At the time, I was a voracious reader who had just skipped a grade with a real-life crush who routinely told me he was going to “beat the crud out of” me. The idea that my mind could attract men’s affections instead of their disdain was nothing short of revolutionary. And it’s proved to be an enduring storyline: Little Women was remade as a PBS miniseries earlier this year and a Greta Gerwig adaptation, featuring Timothée Chalamet as Laurie, will be shot this fall.

While Chalamet has the hair if not the canines, there’s much more to love about Laurie than his looks. Laurie is fun. While Jo and Laurie spot each other in passing on Christmas Day, they first properly meet at a fancy ball, where Jo flattens herself against a wall to hide the fact that the back of her skirt is burned. (The Marches, who had once been wealthy, still get invited to high-society functions, but can't afford the fashions to match.) Laurie and Jo end up play-dancing in a side room, mocking the decorum of the event.
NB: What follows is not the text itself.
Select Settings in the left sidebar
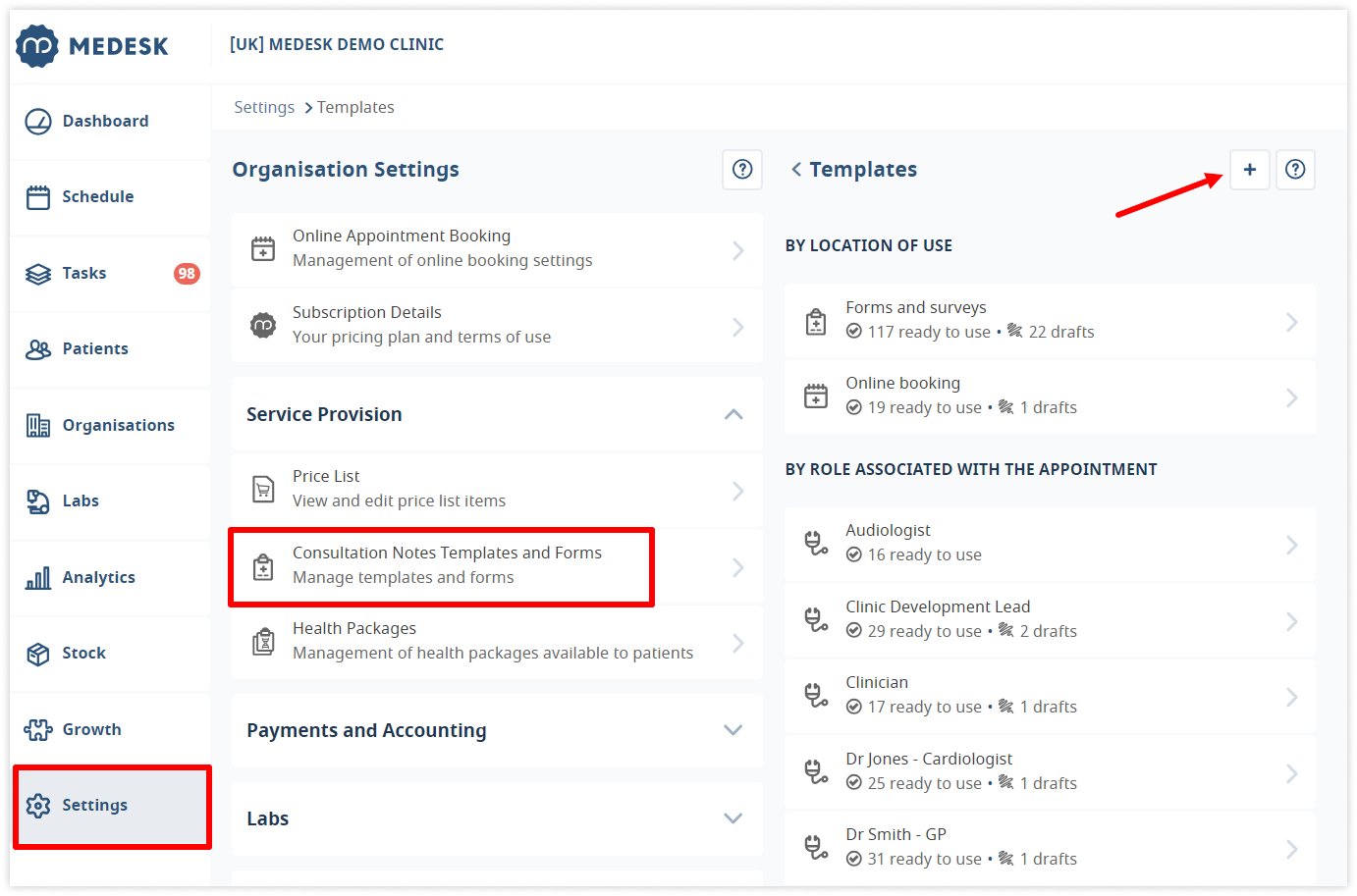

Jo ultimately rejects his marriage proposal: “We’re both stupidly stubborn, especially you. We’d only quarrel!” she says. Years later, after a period spent as a drunken layabout, Laurie gets engaged to Amy. Jo marries an older professor played by Gabriel Byrne, whose charm does little to offset the fact that they have zero onscreen chemistry. Both make mediocre, yet conclusive, matches.

To me, the fact that Laurie and Jo never ended up together was for the best. Instead of being confronted with the inevitable challenges of such a union, I could idealize it. Laurie is the eternal lover; Jo the eternal beloved.
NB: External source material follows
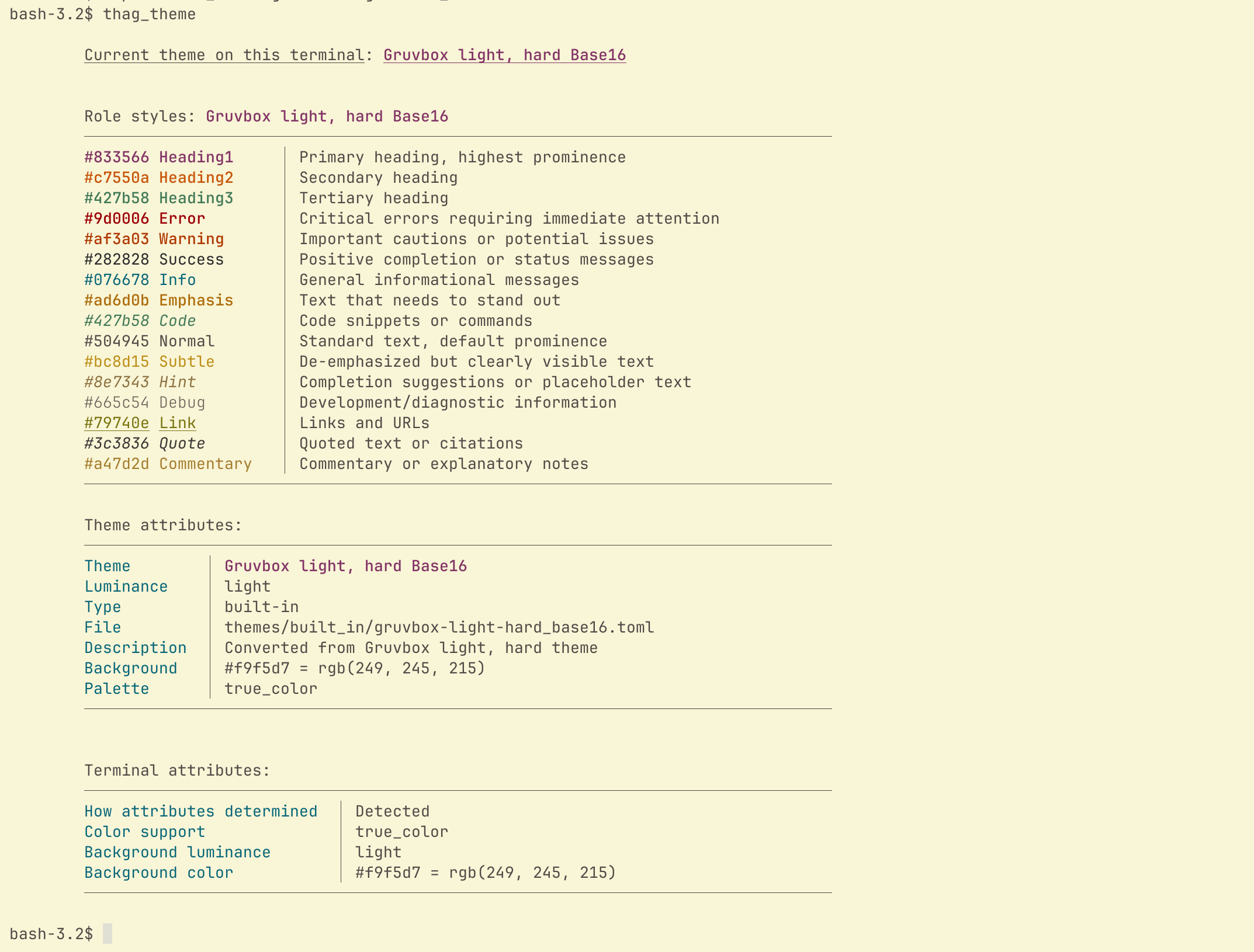
Task: Click the #c7550a Heading2 color label
Action: click(x=158, y=178)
But he isn’t faultless. In one scene, when Amy is 12 and he’s in college, Laurie promises he’ll kiss her before she dies. Yes, he’s saying that to relieve Amy’s fears of dying from scarlet fever, which she thinks she’s contracted from Beth, but they’re cuddled up closely in a carriage and it’s discomfiting, given the age difference between them. When he proposes to Jo, he pushes too hard, ramming through her disinterest and grabbing her forcibly. He can’t conceive of how she could refuse him, even though they’ve never been together. At the time, I took the former as proof of his compassion (plus, I was little and wanted to kiss Laurie, so didn’t care that Amy was so young at the time), and the latter as proof of his passion. What Laurie does perfectly is show up. He calls Marmee back from a trip when Beth is sick before anyone asks him to. He adorns the Marches’ house with holiday decorations. He helps Jo fish Amy out of a frozen pond when she falls through the ice. He’s a total and true friend, available to their family 24-7. The idea that a guy like that—thoughtful, caring, kind—could love a nerdy girl like me? Well, that was hot.